■ TASK
Among the lines of data below, reproduce only those from the one with "Click the Rival book title link" through the one with "Instruction: Select the CAR 2017 legend label", exactly as they stand, both ends included.

■ DATASET RECORDS
════════

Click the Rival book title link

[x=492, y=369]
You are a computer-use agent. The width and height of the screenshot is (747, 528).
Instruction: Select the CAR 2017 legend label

════════

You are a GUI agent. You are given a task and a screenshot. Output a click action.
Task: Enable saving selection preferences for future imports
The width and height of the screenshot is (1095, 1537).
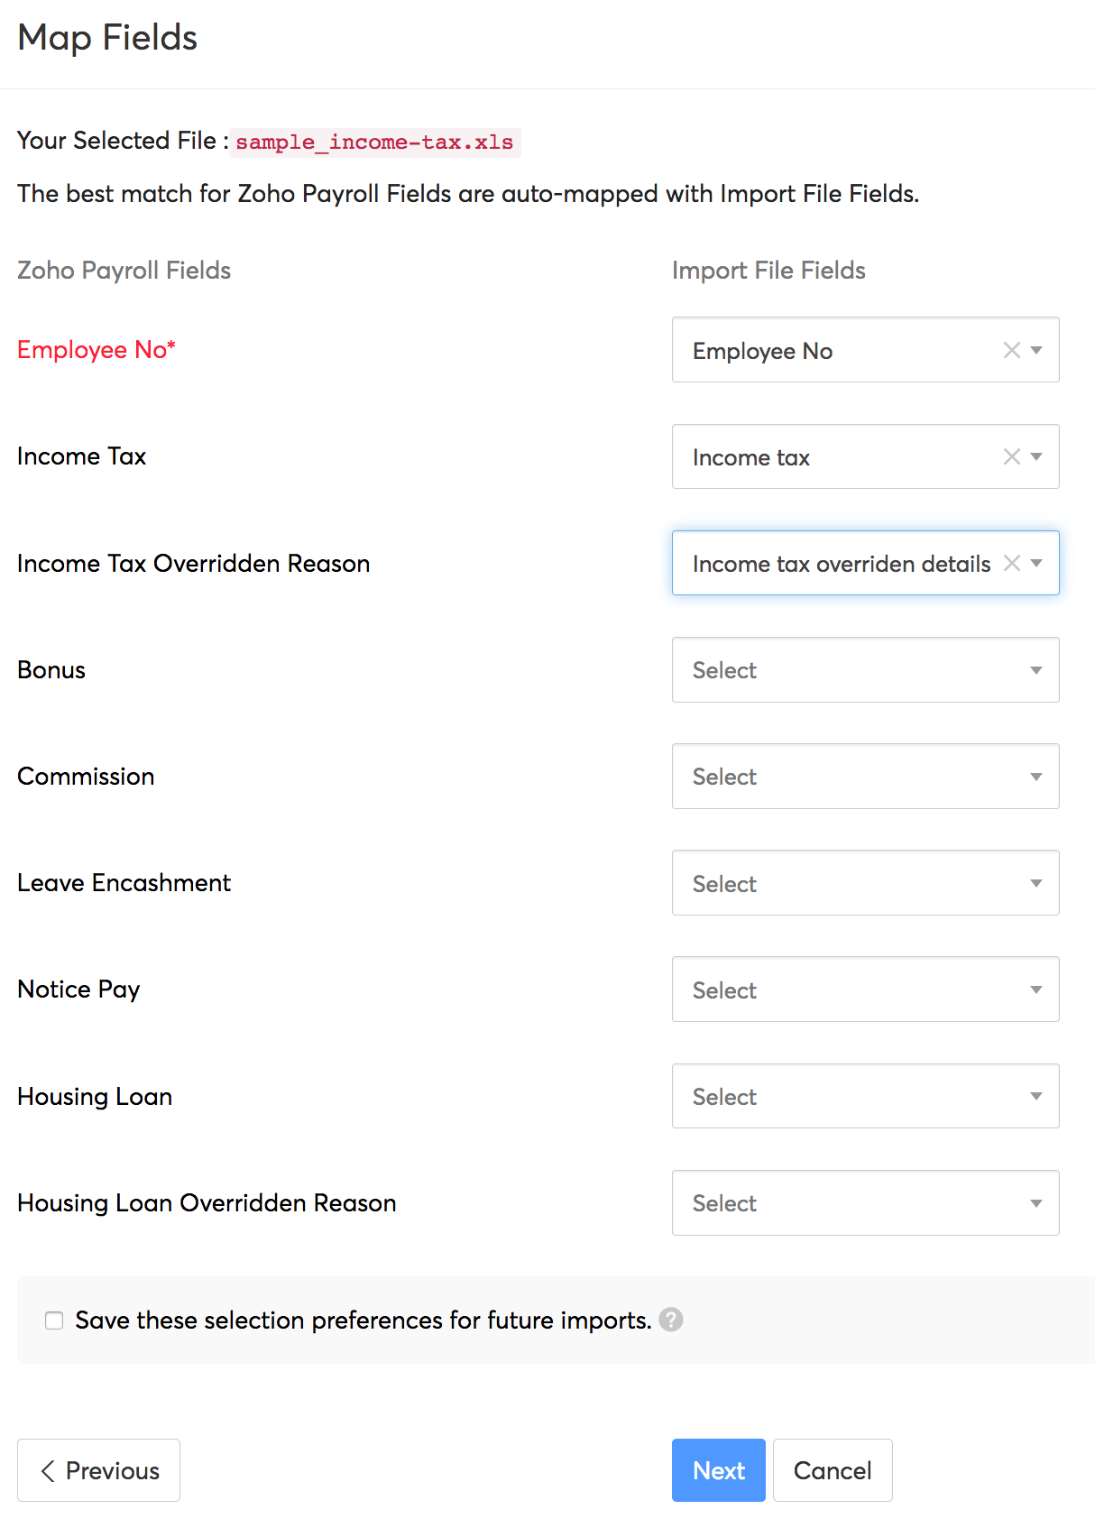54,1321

════════

■ ANSWER TO THIS PROBLEM
Click the Rival book title link

[x=492, y=369]
You are a computer-use agent. The width and height of the screenshot is (747, 528).
Instruction: Select the CAR 2017 legend label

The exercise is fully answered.